- Your instructions: Every line of the material is to be reproduced verbatim.

- Data shown:
——————

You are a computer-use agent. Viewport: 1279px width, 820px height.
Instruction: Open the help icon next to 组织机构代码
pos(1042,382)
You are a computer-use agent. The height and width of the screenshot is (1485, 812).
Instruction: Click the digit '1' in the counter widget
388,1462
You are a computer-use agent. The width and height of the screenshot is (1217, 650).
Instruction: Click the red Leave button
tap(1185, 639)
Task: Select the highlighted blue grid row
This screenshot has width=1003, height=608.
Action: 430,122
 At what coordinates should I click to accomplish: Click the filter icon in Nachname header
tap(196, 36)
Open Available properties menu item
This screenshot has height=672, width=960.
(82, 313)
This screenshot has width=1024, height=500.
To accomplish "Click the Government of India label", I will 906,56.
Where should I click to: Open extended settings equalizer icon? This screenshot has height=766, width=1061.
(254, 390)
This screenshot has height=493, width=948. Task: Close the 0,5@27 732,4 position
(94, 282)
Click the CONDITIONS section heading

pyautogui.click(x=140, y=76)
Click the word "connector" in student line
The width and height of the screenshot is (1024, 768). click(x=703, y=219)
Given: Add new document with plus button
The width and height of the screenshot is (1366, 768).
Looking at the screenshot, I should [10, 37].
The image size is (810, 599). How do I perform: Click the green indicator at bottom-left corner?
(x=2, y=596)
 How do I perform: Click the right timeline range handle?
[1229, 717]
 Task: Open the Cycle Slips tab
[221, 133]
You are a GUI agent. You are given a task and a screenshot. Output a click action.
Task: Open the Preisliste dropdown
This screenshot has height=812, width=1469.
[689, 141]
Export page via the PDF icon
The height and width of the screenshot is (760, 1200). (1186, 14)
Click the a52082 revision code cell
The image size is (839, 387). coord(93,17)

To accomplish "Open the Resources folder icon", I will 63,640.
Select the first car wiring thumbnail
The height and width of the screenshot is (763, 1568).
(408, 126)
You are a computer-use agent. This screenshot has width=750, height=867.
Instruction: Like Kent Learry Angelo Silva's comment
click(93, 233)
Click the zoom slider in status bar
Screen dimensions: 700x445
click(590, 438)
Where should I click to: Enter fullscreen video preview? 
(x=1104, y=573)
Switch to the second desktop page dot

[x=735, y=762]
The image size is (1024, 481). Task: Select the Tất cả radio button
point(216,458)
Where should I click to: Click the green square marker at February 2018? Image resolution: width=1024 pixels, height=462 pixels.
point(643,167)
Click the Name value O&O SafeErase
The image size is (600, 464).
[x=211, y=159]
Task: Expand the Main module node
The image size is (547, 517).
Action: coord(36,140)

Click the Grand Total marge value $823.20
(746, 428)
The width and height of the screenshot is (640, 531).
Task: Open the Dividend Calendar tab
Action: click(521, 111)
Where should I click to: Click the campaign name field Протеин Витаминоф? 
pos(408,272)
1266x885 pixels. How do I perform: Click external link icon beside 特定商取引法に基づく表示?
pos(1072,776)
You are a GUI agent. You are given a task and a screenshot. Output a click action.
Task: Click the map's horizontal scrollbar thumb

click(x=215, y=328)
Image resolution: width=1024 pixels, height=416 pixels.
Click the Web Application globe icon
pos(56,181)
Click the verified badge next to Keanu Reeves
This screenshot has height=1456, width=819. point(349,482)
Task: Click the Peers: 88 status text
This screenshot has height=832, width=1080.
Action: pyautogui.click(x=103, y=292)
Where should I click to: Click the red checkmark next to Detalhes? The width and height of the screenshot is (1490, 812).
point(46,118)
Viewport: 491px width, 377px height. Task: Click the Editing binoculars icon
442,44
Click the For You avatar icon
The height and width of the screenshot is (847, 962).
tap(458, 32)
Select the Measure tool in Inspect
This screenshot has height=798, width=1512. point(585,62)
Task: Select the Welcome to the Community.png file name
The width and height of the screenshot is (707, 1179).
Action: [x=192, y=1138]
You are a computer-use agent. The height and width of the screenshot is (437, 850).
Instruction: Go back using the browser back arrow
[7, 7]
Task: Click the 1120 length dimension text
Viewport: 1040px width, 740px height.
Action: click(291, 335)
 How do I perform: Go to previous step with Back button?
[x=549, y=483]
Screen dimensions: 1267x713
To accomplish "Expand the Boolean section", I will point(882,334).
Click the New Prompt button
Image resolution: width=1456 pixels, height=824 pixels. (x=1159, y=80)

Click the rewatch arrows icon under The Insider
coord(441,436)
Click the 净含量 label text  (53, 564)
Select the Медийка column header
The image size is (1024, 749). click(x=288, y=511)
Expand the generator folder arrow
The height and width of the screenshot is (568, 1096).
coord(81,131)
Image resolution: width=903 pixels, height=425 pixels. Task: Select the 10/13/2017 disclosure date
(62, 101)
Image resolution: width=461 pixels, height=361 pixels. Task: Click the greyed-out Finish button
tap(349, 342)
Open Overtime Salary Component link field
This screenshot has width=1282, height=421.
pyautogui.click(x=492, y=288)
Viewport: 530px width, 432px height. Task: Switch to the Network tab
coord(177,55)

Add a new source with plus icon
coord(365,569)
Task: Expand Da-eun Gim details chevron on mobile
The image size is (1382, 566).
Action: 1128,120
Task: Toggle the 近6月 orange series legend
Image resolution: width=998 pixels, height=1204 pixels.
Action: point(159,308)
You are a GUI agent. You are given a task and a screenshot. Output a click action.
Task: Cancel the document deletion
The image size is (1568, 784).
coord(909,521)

——————

- Response:
You are a computer-use agent. Viewport: 1279px width, 820px height.
Instruction: Open the help icon next to 组织机构代码
pos(1042,382)
You are a computer-use agent. The height and width of the screenshot is (1485, 812).
Instruction: Click the digit '1' in the counter widget
388,1462
You are a computer-use agent. The width and height of the screenshot is (1217, 650).
Instruction: Click the red Leave button
tap(1185, 639)
Task: Select the highlighted blue grid row
This screenshot has width=1003, height=608.
Action: 430,122
 At what coordinates should I click to accomplish: Click the filter icon in Nachname header
tap(196, 36)
Open Available properties menu item
This screenshot has height=672, width=960.
(82, 313)
This screenshot has width=1024, height=500.
To accomplish "Click the Government of India label", I will 906,56.
Where should I click to: Open extended settings equalizer icon? This screenshot has height=766, width=1061.
(254, 390)
This screenshot has height=493, width=948. Task: Close the 0,5@27 732,4 position
(94, 282)
Click the CONDITIONS section heading

pyautogui.click(x=140, y=76)
Click the word "connector" in student line
The width and height of the screenshot is (1024, 768). click(x=703, y=219)
Given: Add new document with plus button
The width and height of the screenshot is (1366, 768).
Looking at the screenshot, I should [10, 37].
The image size is (810, 599). How do I perform: Click the green indicator at bottom-left corner?
(x=2, y=596)
 How do I perform: Click the right timeline range handle?
[1229, 717]
 Task: Open the Cycle Slips tab
[221, 133]
You are a GUI agent. You are given a task and a screenshot. Output a click action.
Task: Open the Preisliste dropdown
This screenshot has height=812, width=1469.
[689, 141]
Export page via the PDF icon
The height and width of the screenshot is (760, 1200). (1186, 14)
Click the a52082 revision code cell
The image size is (839, 387). coord(93,17)

To accomplish "Open the Resources folder icon", I will 63,640.
Select the first car wiring thumbnail
The height and width of the screenshot is (763, 1568).
(408, 126)
You are a computer-use agent. This screenshot has width=750, height=867.
Instruction: Like Kent Learry Angelo Silva's comment
click(93, 233)
Click the zoom slider in status bar
Screen dimensions: 700x445
click(590, 438)
Where should I click to: Enter fullscreen video preview? 
(x=1104, y=573)
Switch to the second desktop page dot

[x=735, y=762]
The image size is (1024, 481). Task: Select the Tất cả radio button
point(216,458)
Where should I click to: Click the green square marker at February 2018? Image resolution: width=1024 pixels, height=462 pixels.
point(643,167)
Click the Name value O&O SafeErase
The image size is (600, 464).
[x=211, y=159]
Task: Expand the Main module node
The image size is (547, 517).
Action: coord(36,140)

Click the Grand Total marge value $823.20
(746, 428)
The width and height of the screenshot is (640, 531).
Task: Open the Dividend Calendar tab
Action: click(521, 111)
Where should I click to: Click the campaign name field Протеин Витаминоф? 
pos(408,272)
1266x885 pixels. How do I perform: Click external link icon beside 特定商取引法に基づく表示?
pos(1072,776)
You are a GUI agent. You are given a task and a screenshot. Output a click action.
Task: Click the map's horizontal scrollbar thumb

click(x=215, y=328)
Image resolution: width=1024 pixels, height=416 pixels.
Click the Web Application globe icon
pos(56,181)
Click the verified badge next to Keanu Reeves
This screenshot has height=1456, width=819. point(349,482)
Task: Click the Peers: 88 status text
This screenshot has height=832, width=1080.
Action: pyautogui.click(x=103, y=292)
Where should I click to: Click the red checkmark next to Detalhes? The width and height of the screenshot is (1490, 812).
point(46,118)
Viewport: 491px width, 377px height. Task: Click the Editing binoculars icon
442,44
Click the For You avatar icon
The height and width of the screenshot is (847, 962).
tap(458, 32)
Select the Measure tool in Inspect
This screenshot has height=798, width=1512. point(585,62)
Task: Select the Welcome to the Community.png file name
The width and height of the screenshot is (707, 1179).
Action: [x=192, y=1138]
You are a computer-use agent. The height and width of the screenshot is (437, 850).
Instruction: Go back using the browser back arrow
[7, 7]
Task: Click the 1120 length dimension text
Viewport: 1040px width, 740px height.
Action: click(291, 335)
 How do I perform: Go to previous step with Back button?
[x=549, y=483]
Screen dimensions: 1267x713
To accomplish "Expand the Boolean section", I will point(882,334).
Click the New Prompt button
Image resolution: width=1456 pixels, height=824 pixels. (x=1159, y=80)

Click the rewatch arrows icon under The Insider
coord(441,436)
Click the 净含量 label text  (53, 564)
Select the Медийка column header
The image size is (1024, 749). click(x=288, y=511)
Expand the generator folder arrow
The height and width of the screenshot is (568, 1096).
coord(81,131)
Image resolution: width=903 pixels, height=425 pixels. Task: Select the 10/13/2017 disclosure date
(62, 101)
Image resolution: width=461 pixels, height=361 pixels. Task: Click the greyed-out Finish button
tap(349, 342)
Open Overtime Salary Component link field
This screenshot has width=1282, height=421.
pyautogui.click(x=492, y=288)
Viewport: 530px width, 432px height. Task: Switch to the Network tab
coord(177,55)

Add a new source with plus icon
coord(365,569)
Task: Expand Da-eun Gim details chevron on mobile
The image size is (1382, 566).
Action: 1128,120
Task: Toggle the 近6月 orange series legend
Image resolution: width=998 pixels, height=1204 pixels.
Action: point(159,308)
You are a GUI agent. You are given a task and a screenshot. Output a click action.
Task: Cancel the document deletion
The image size is (1568, 784).
coord(909,521)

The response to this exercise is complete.